We’ll be looking at the idea of ‘toxic masculinity’ soon; it’s a term I often think could comfortably be shortened to just masculinity at a time when, as ‘anti-feminist feminist’ Christina Hoff Sommers has noted, there is a War Against Boys.
It never occurs to our betters that the malign influence may be them, or that their ‘enlightened’ concerns about boys may be yet another part of the culture war, or part of an elitist project of trying to ‘change the culture’.
Following news that school exclusions in England are skyrocketing, even for primary-school kids, perhaps one of the ‘cultures’ that could do with a change is that of schools themselves and their seeming inability to maintain a disciplined environment.
We’ll be looking at this issue next week, not least because in all the talk about the problem of discipline in schools there appears to be a remarkable blind spot, one that can find all sorts of explanations for the problem except the most obvious one: the loss of teacher authority in the classroom.
Perhaps if teachers or writers for the TES are looking for role models for boys, they could start with themselves and ask whether their brand of therapeutic wellbeing management is going to inspire the men of tomorrow.
Last week, SUE supporters handed out our leaflet about transgender ideology in schools. They chose Downfield Primary in Dundee because it was the first primary school in Scotland to receive an LGBT badge of honour through the LGBT Youth Scotland award scheme.
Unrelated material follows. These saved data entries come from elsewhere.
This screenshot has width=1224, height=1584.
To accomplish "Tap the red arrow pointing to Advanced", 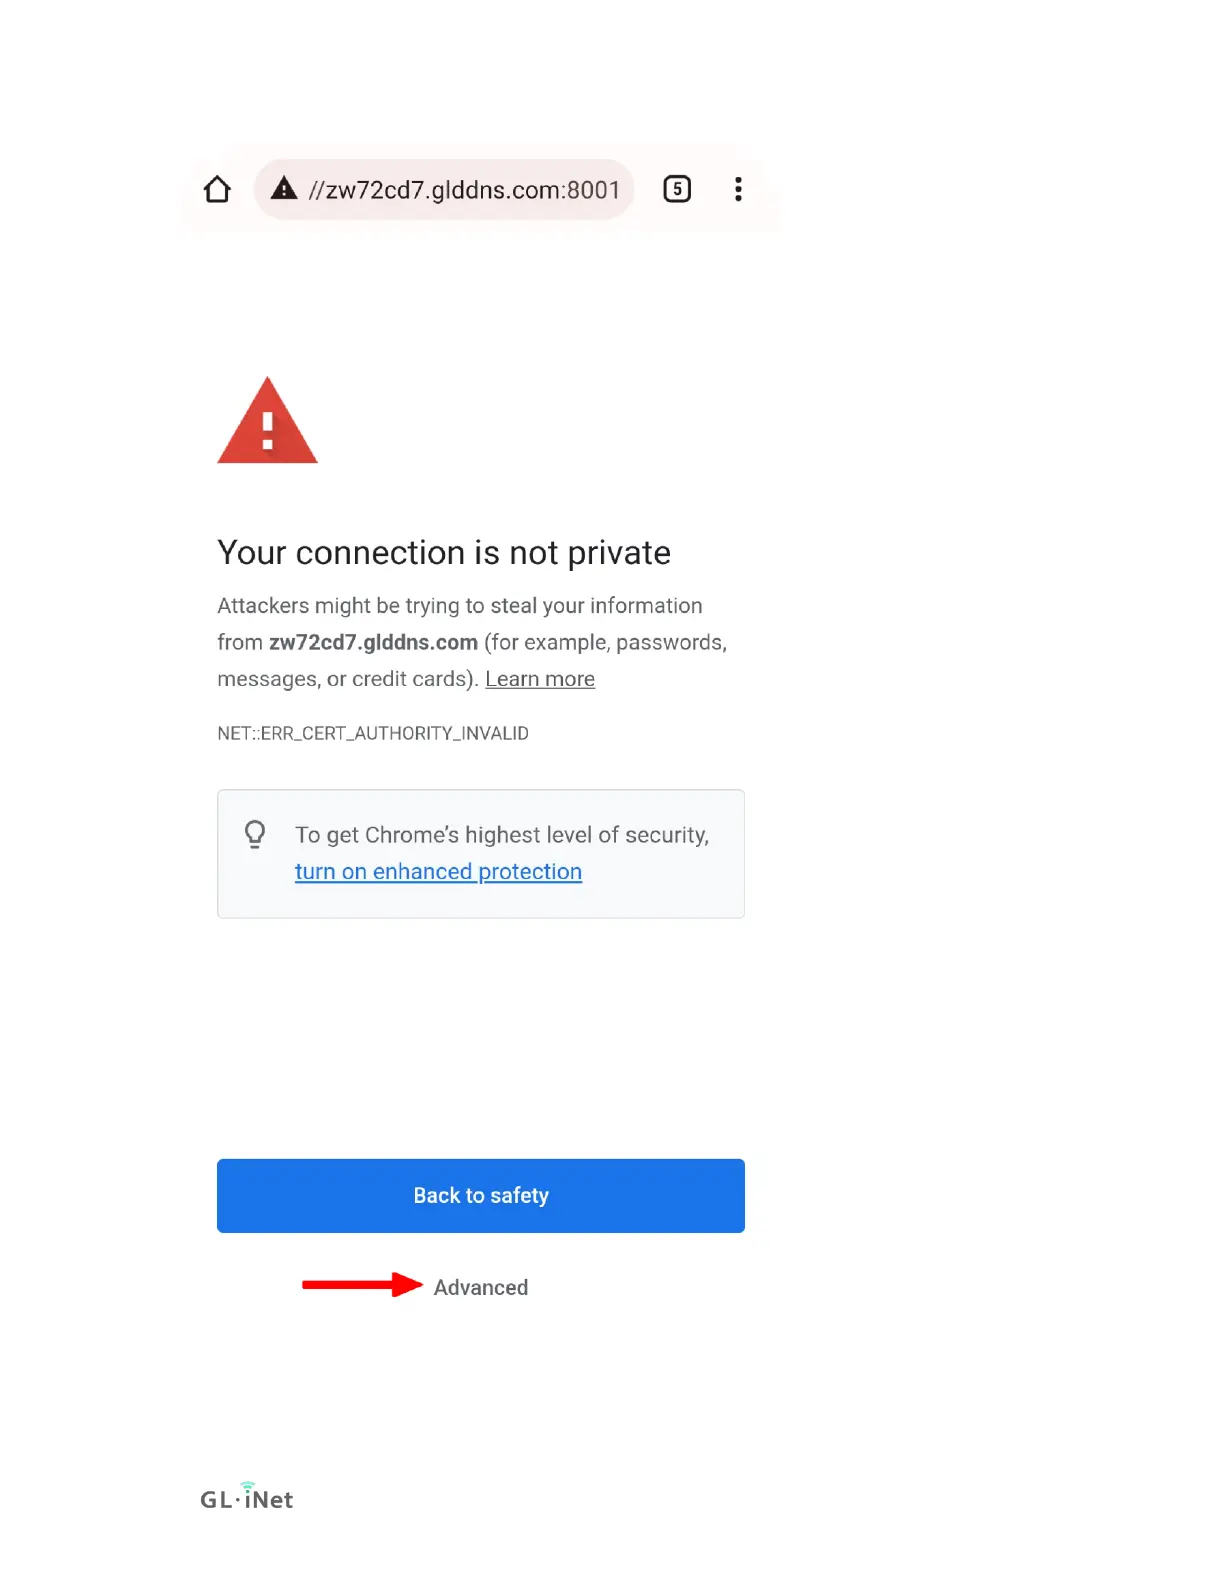I will (362, 1285).
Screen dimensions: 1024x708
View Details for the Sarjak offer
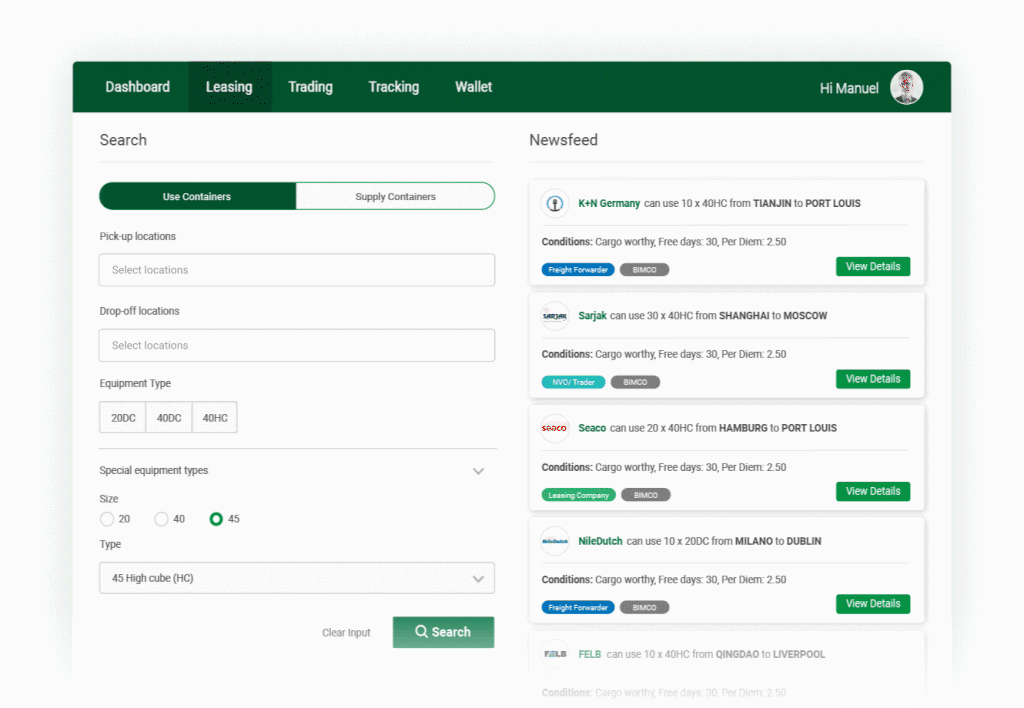[872, 379]
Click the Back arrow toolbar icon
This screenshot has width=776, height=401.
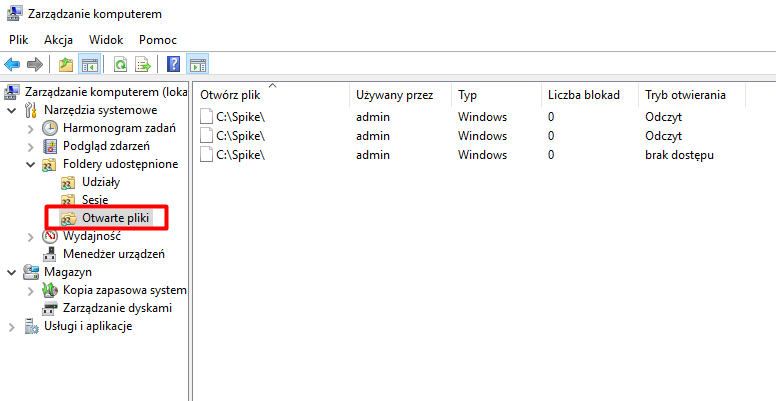tap(12, 65)
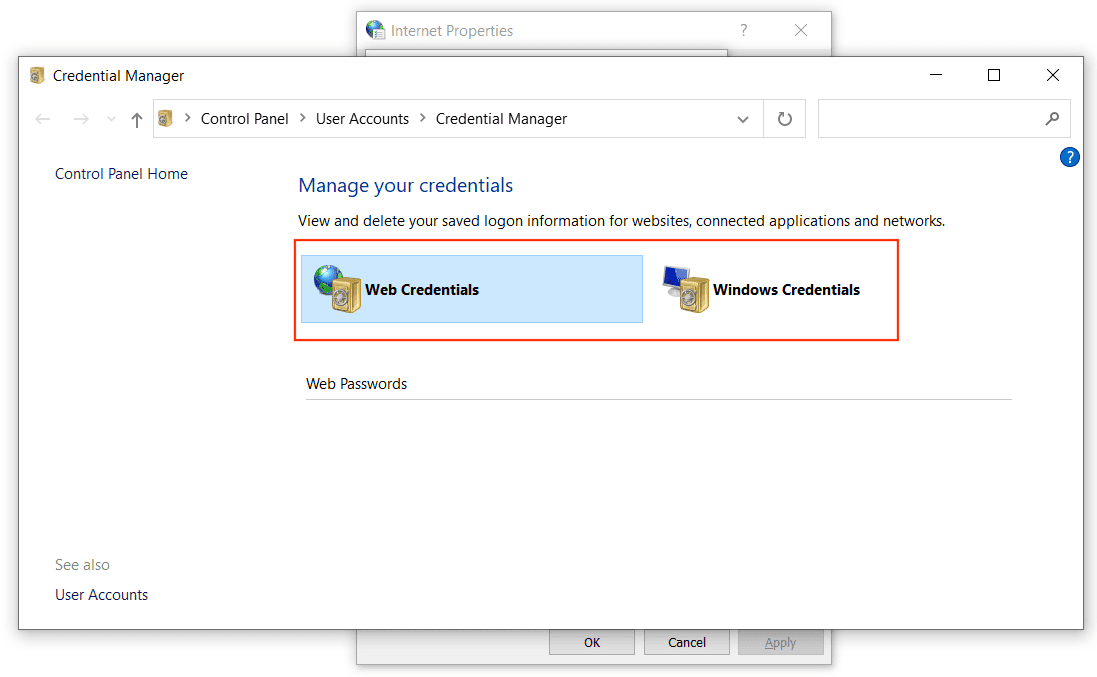Open the address bar history dropdown
1097x677 pixels.
[x=743, y=118]
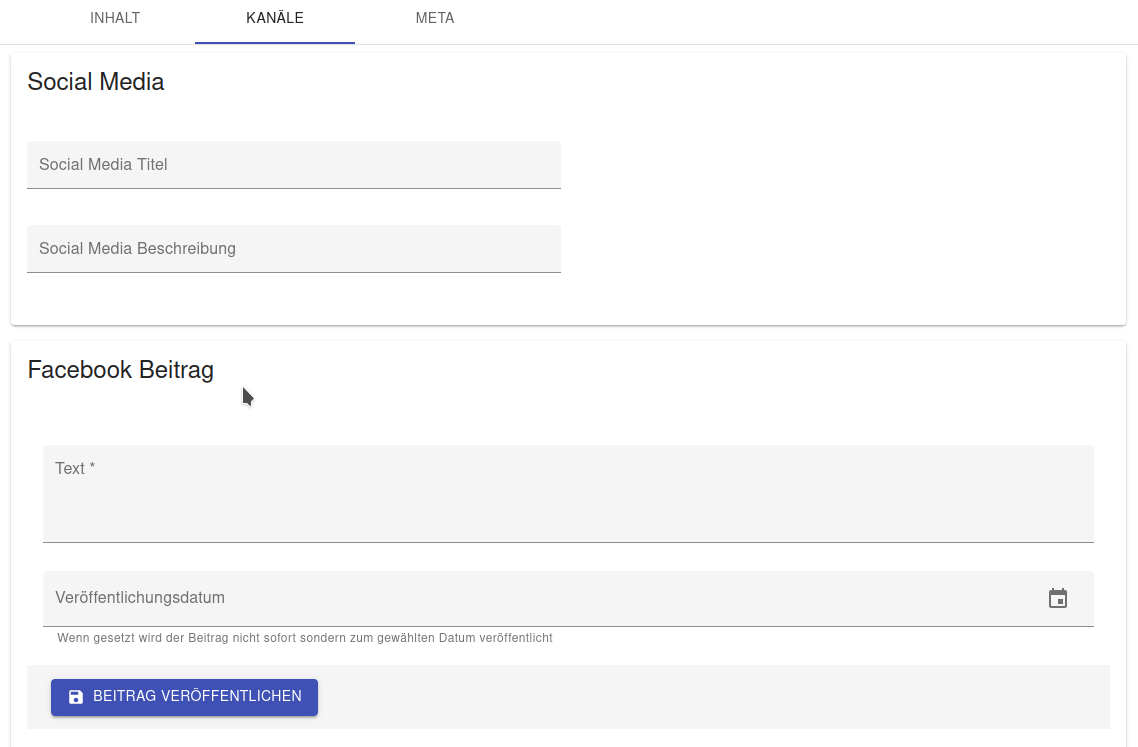Click the scheduling hint text below the date
This screenshot has width=1138, height=747.
pyautogui.click(x=305, y=637)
They found that it was best to do this at home-time and to give leaflets to parents in their cars or when they were walking away from the school with their children.
They received a good reception from a number of parents but not from the rather flustered headteacher who didn’t want leaflets to be handed out. Now at least many of the parents will know what is being taught in their school and we’ll see how things pan out from here.
It would be interesting to know what the people who are so concerned about ‘malign influencers’ think of this school and the many others like it that don’t appear to understand what a boy or a girl is, let alone be able to provide role models for them.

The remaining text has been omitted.